Though she invariably followed it with a slightly embarrassed laugh. She was still very young, perhaps just turned eighteen. She was a princess from Solo, and Van Oudijck could not stand her, because she introduced Solo manners and Solo expressions into Labuwangi, in her arrogant assumption that nothing was as distinguished and purely aristocratic as the customs and expressions of the court of Solo. She used courtly words, which the population of Labuwangi did not understand, and she had forced on the Prince a coachman from Solo, complete with the royal livery, which included a wig and a false moustache, at which the population stared goggle-eyed. Her yellow complexion was made even paler by a light layer of rice powder, applied moist, the eyebrows slightly arched by a line of black; jewels were pinned in her hair, which she wore in a traditional glossy bun, and in the centre was a kenanga flower. Over a full-length batik robe, which according to the custom of the Solo court trailed in front of her, she wore a red brocade jacket trimmed with gold braid and fastened with three large jewels. Two fabulous gems, in heavy silver settings, weighed down her ear lobes. She wore light mesh stockings and gold-embroidered Chinese slippers. Her small, slender fingers were covered in rings, as if set with diamonds, and she carried a white feather fan.
“Saya… saya…” she answered politely, with her shy laugh.
Léonie paused for a moment, tired of the one-sided conversation. Once she had talked to the Prince and the radèn-ayu about their sons, there was little else for her to say. Van Oudijck, whom Eva had given a guided tour of her galleries — since there was always something new to admire — rejoined his wife; the Prince rose to his feet.
“Well, Prince,” Van Oudijck said, in Dutch. “How is radènayu pangéran, the Princess dowager?”
He inquired about the widow of the old prince, Sunario’s mother.
“Very well… thank you…” muttered the Prince in Malay. “But Mama has not come with us… so old… tires easily.”
“I need to talk to you for a moment, Prince.”
The Prince followed Van Oudijck onto the front veranda, which was empty.
“I’m sorry to have to tell you that I’ve just received bad news about your brother, the Prince of Ngajiwa… I am informed that he has recently started gambling again and has lost large sums. Have you any knowledge of this, Prince?”
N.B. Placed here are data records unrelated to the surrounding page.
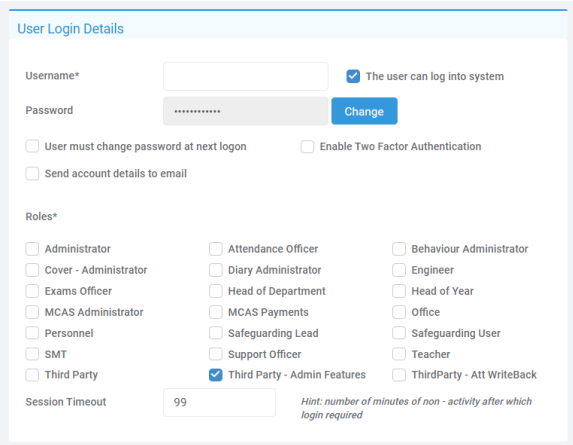Tick 'Send account details to email'

(x=32, y=173)
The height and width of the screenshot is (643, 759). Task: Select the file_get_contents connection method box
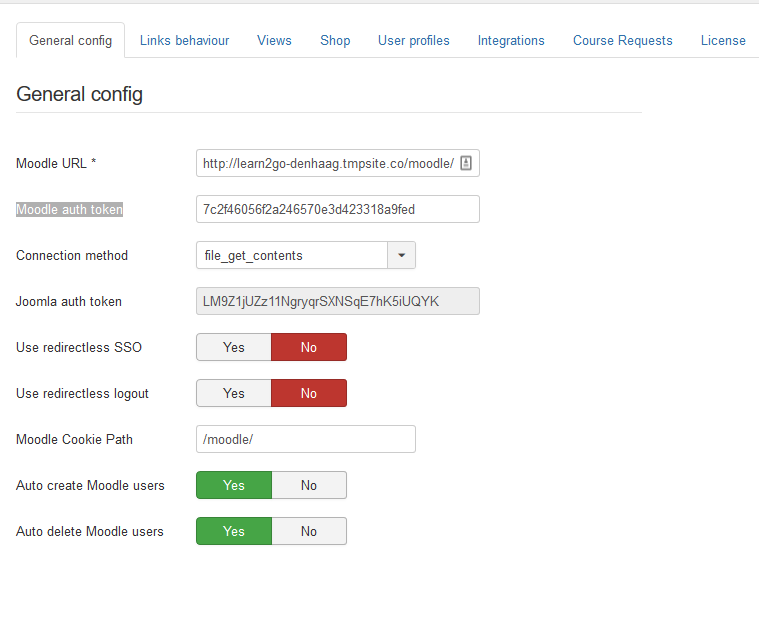(291, 255)
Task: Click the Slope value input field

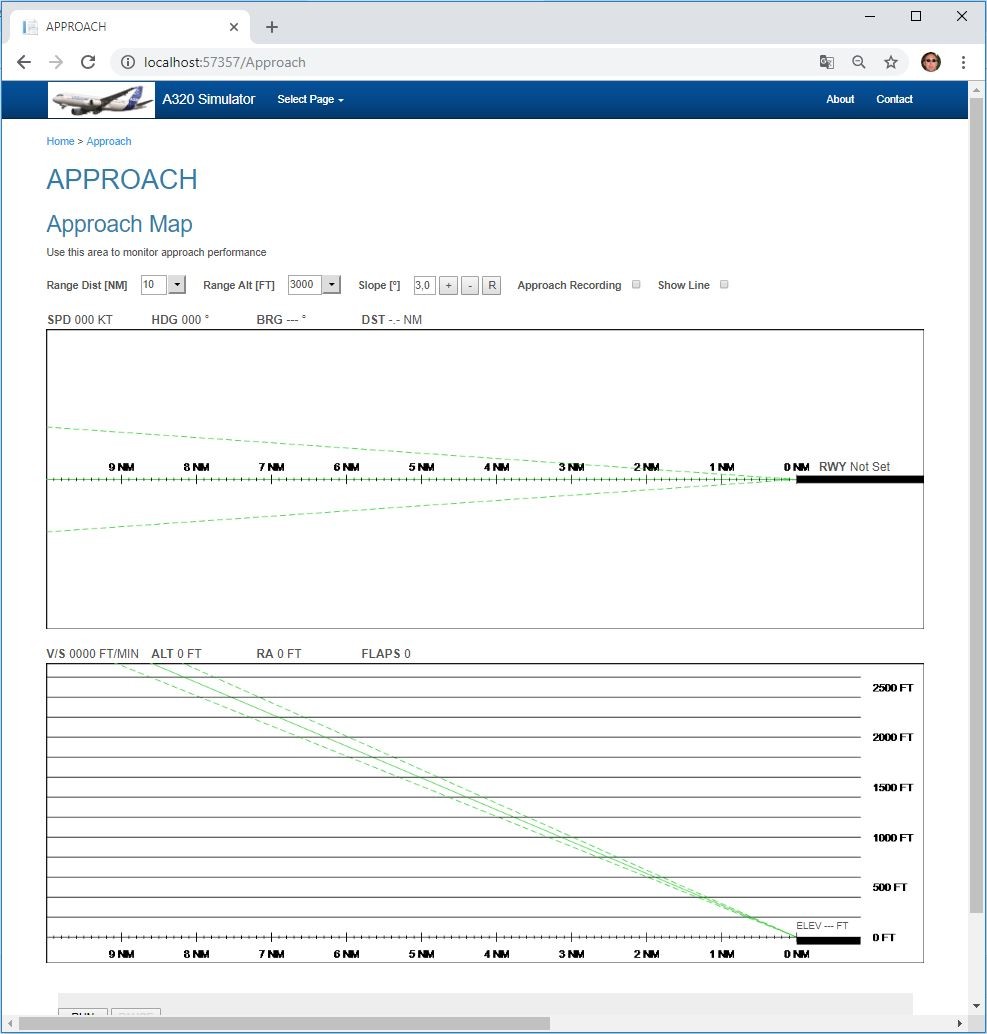Action: [424, 286]
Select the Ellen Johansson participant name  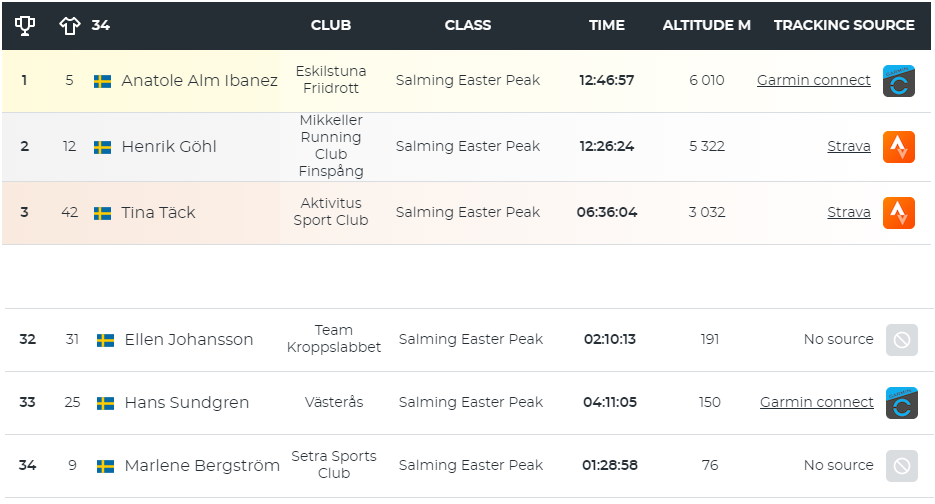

The Prince withdrew into his puppet-like stiffness, and said nothing. His eyes stared right through Van Oudijck, as if focused on something far in the distance.
“Tida…” came the negative reply.
“I instruct you, as head of the family, to investigate this matter and to keep an eye on your brother. He gambles, he drinks, he dishonours your name, Prince. If the old pangéran, your father, had had any inkling that his second son was wasting his life like this, it would have grieved him greatly. He bore his name with pride. He was one of the wisest and most noble princes that the government has ever had on Java, and you know how highly the government esteemed the pangéran. Even in the days of the Dutch East India Company, Holland was greatly indebted to your family, which was always loyal. But times appear to be changing… It is very sad, Prince, that an old Javanese family with such an exalted tradition as yours is no longer able to adhere to that tradition…”
Radèn Adipati Surio Sunario turned a shade of olive green. His trancelike gaze pierced the District Commissioner, but he saw that the Commissioner too was seething with rage. And he smothered his strange flashing gaze till it became a sleepy, tired look.
“I thought, Commissioner, that you had always felt affection for my house,” he murmured, almost plaintively.
“You thought correctly, Prince. I held the pangéran in great affection. I have always admired your noble house, and I have always tried to support it. I should like to continue to support it, together with you, Prince, hoping that you see not only — as you are said to — the world beyond this one, but also the reality around you. But it is your brother, Prince, for whom I feel no affection and whom I cannot possibly respect. I have been told — and can trust those who told me — that the Prince of Ngajiwa has not only gambled… but has also failed to pay the chiefs of Ngajiwa their salaries this month…”
They looked each other in the eye and Van Oudijck’s calm, assured gaze once again met the Prince’s flashing trancelike stare.
“Your informants may be mistaken…”
“I suspect that they would not bring such reports without having absolute certainty. Prince, this matter is very sensitive. Once again: you are the head of your family. Investigate the extent to which your younger brother has misused government funds and ensure that complete reparation is made as soon as possible. I am deliberately leaving the matter to you. I shall not raise the question with your brother, in order to spare a member of your family for as long as I can. It is up to you to reprimand your brother and point out to him what in my eyes is a crime, but one which you through your prestige as head of the family can still expunge. Forbid him to go on gambling and order him to keep his passion in check. Otherwise, I foresee very regrettable consequences, and I shall have to recommend your brother’s dismissal. You yourself know how reluctant I am to do this, since the Prince of Ngajiwa is the second son of the old pangéran, whom I held in high esteem, just as I would always wish to spare your mother, the radèn-ayu pangéran, any kind of sorrow.”
“I thank you…” murmured Sunario.
“Take good note of what I am saying to you, Prince. If you cannot make your brother see reason, and control his passion — if the salaries of the heads are not paid as soon as possible… then I shall be forced to act. And if my warning is to no avail… that would mean your brother’s downfall. You yourself know that the dismissal of a prince is such an exceptional event that it would bring shame upon your family. Help me to save the house of the Adiningrats from such ignominy.”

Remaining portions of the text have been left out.